* To-do list *
(1) Answer these questions about the passage on measurement definitions:
(a) In control systems, what is error defined as?
(b) What two parts are transfer functions made of?
(c) With the full-scale percentage form, the inaccuracy of a measurement is expressed as a percentage of what?
(2) List every line in the entries that contains the string "This".

* Source *
# # # # #

Systems and devices in general must conform to a set of
definitions and standards to describe their behavior and characteristics. This
is necessary in order for professionals to effectively interchange ideas. In
this offer I will present some important definitions and standards that may be useful to all engineers.
Error
This is one of the most important quantities when
determining the accuracy of a measurement. In this context it is defined as the
difference between the actual value of a variable (quantity) and its measured
value. In control systems it is defined as the difference between the actual
value and the desired value of a variable. Figure 1 shows a calibration curve
of a sensor where the input variable is X and output variable is Y. The figure
shows the actual value of a measurement and the measured value. Note that the
error represents a range of values around the actual value and is normally
represented as a percentage.
Figure 1: Error Determination
Transfer Function
A general system can be represented by blocks that
describe different interconnected parts. Sensors are followed by transducers,
for instance. Each one of these blocks is a graphical representation of the
mathematical function of the relationship between the output and the input of
the block. In technical terms such a block is called a Transfer
Function.
Figure 2: General Transfer Function
Figure 2 shows a typical transfer function of a general
device. The transfer function T is a function of the input, the output, and --
in the case of a dynamic transfer function -- it is also a function of time, t. T describes the
relationship between the output and the input of the block. In general, for
linear systems, this relationship is simply the ratio of the output over the
input as it is indicated in the figure.
Transfer functions are composed of two parts (in some
systems one of these component does not exist): the dynamic part and the static
part. The dynamic transfer function is the relationship between the output and
the input when the input changes with time. The static transfer function is the
relationship between output and input when the input is not a function of time.
Static transfer function can always be represented by simple fraction of output
over input. Dynamic transfer functions are normally represented by differential
equation.
Example 1: Static Transfer Function
Figure 3 is an example of a static transfer function. This
transfer function represents the relationship between the distance traveled by
a car and the amount of gasoline in the tank. As it can be seen there is a
linear relationship between the amount of gasoline in the tank and the distance
traveled. Therefore the transfer function is static.
Figure 3: Example 1
Accuracy
The accuracy of a device is the combined maximum overall
error (non--linearity, Hysteresis, repeatability, etc.) that is expected when
measuring a variable. This term is normally expressed as the inaccuracy or
uncertainty of the measurement. It can be expressed in several ways. The most
common are as follows:
·
Measured variable:The
inaccuracy is a percentage of any value measured.
·
Full-scale percentage (FS): The
inaccuracy or uncertainty of any measure is expressed as a percentage of the
full scale reading of the instrument.
·
Span percentage: The
uncertainty is expressed as percentage of the range of measuring capability of
the instrument.
·
Percentage of actual reading:
In this form the inaccuracy is a percentage of the value of the actual reading.
An example follows.

# # # # #

* Source records *
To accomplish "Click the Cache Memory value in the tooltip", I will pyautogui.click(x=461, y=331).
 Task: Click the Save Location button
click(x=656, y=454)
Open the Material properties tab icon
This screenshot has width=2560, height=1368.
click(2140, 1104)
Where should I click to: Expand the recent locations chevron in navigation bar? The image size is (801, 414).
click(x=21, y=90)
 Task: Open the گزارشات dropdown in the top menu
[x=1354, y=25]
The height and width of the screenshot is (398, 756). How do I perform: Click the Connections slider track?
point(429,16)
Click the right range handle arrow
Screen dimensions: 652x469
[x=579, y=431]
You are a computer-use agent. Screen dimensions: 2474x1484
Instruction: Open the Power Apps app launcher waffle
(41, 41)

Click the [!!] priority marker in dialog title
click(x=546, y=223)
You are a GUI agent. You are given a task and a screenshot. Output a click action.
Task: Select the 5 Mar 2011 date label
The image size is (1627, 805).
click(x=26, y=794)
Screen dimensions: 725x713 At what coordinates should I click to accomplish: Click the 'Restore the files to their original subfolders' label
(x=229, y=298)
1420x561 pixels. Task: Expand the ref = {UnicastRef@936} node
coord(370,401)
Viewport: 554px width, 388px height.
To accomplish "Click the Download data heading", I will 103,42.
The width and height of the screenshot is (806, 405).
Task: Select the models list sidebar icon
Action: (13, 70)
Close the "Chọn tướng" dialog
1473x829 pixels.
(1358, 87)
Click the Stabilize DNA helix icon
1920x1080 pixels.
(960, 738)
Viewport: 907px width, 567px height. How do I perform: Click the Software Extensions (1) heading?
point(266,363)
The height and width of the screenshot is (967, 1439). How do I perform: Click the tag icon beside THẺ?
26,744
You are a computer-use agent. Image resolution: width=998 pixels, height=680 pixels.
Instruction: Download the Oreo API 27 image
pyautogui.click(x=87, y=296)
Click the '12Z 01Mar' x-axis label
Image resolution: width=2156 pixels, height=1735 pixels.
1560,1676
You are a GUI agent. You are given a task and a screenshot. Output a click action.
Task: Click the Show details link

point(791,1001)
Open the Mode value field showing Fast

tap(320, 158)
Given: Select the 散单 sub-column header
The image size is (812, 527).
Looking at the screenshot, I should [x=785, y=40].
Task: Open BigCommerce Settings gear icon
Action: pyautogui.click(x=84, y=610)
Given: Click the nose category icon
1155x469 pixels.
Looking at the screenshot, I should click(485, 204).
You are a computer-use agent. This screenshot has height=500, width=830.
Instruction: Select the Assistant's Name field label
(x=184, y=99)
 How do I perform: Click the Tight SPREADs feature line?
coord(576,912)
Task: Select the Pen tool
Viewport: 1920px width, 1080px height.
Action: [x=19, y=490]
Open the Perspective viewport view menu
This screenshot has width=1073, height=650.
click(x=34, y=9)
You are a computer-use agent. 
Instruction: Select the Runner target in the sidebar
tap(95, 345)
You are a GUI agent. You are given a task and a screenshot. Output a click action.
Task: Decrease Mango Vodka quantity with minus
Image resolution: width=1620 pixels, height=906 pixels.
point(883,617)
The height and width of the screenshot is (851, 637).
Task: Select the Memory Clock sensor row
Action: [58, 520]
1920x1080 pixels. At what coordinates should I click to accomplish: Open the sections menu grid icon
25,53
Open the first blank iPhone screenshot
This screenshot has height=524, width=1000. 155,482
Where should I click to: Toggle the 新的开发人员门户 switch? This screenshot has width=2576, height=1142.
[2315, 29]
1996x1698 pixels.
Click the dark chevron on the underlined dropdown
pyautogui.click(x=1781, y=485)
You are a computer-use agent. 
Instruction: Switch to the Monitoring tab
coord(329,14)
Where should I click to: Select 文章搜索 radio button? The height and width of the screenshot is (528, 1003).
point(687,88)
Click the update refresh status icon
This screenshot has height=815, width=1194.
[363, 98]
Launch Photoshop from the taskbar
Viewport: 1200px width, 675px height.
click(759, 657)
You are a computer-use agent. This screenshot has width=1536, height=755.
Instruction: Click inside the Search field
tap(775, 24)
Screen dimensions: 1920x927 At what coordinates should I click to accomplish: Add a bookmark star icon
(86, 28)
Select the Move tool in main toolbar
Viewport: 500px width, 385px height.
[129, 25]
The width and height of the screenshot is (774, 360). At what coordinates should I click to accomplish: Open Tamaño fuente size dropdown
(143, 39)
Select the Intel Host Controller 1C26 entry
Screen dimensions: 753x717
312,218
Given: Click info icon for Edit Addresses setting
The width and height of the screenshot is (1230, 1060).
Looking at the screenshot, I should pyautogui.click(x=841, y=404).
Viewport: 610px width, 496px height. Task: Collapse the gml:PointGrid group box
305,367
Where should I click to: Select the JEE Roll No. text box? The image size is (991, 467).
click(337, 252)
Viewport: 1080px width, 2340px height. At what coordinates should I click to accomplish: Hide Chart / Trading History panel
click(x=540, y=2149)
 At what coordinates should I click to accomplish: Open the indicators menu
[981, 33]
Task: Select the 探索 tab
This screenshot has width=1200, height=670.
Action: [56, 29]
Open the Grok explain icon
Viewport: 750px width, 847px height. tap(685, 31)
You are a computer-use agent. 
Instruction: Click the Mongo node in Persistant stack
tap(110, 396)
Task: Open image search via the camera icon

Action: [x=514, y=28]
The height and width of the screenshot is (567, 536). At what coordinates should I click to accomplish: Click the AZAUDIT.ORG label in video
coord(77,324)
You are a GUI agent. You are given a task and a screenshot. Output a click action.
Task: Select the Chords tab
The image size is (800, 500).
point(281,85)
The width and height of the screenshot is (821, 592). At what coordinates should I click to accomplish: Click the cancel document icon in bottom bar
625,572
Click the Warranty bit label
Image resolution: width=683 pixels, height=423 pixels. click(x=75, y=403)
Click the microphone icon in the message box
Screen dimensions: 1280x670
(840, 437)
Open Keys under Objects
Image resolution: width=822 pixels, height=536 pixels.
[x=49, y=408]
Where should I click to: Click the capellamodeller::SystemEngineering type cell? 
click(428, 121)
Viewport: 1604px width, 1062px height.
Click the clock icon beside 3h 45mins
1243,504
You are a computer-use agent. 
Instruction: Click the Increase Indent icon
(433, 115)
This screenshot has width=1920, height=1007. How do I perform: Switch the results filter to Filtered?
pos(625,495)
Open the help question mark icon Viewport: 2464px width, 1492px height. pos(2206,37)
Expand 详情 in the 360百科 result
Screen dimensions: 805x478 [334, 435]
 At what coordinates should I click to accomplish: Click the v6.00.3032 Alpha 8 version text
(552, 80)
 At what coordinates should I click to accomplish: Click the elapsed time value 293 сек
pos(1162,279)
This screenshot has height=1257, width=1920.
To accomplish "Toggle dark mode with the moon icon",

# # # # #

* Task results *
(1)
(a) The difference between the actual value and the desired value of a variable.
(b) The dynamic part and the static part.
(c) The full scale reading of the instrument.

(2)
This screenshot has width=2560, height=1368.
You are a computer-use agent. This screenshot has height=500, width=830.
This screenshot has width=1073, height=650.
This screenshot has height=524, width=1000. 155,482
Where should I click to: Toggle the 新的开发人员门户 switch? This screenshot has width=2576, height=1142.
This screenshot has height=815, width=1194.
You are a computer-use agent. This screenshot has width=1536, height=755.
This screenshot has width=1200, height=670.
This screenshot has width=1920, height=1007. How do I perform: Switch the results filter to Filtered?
This screenshot has height=1257, width=1920.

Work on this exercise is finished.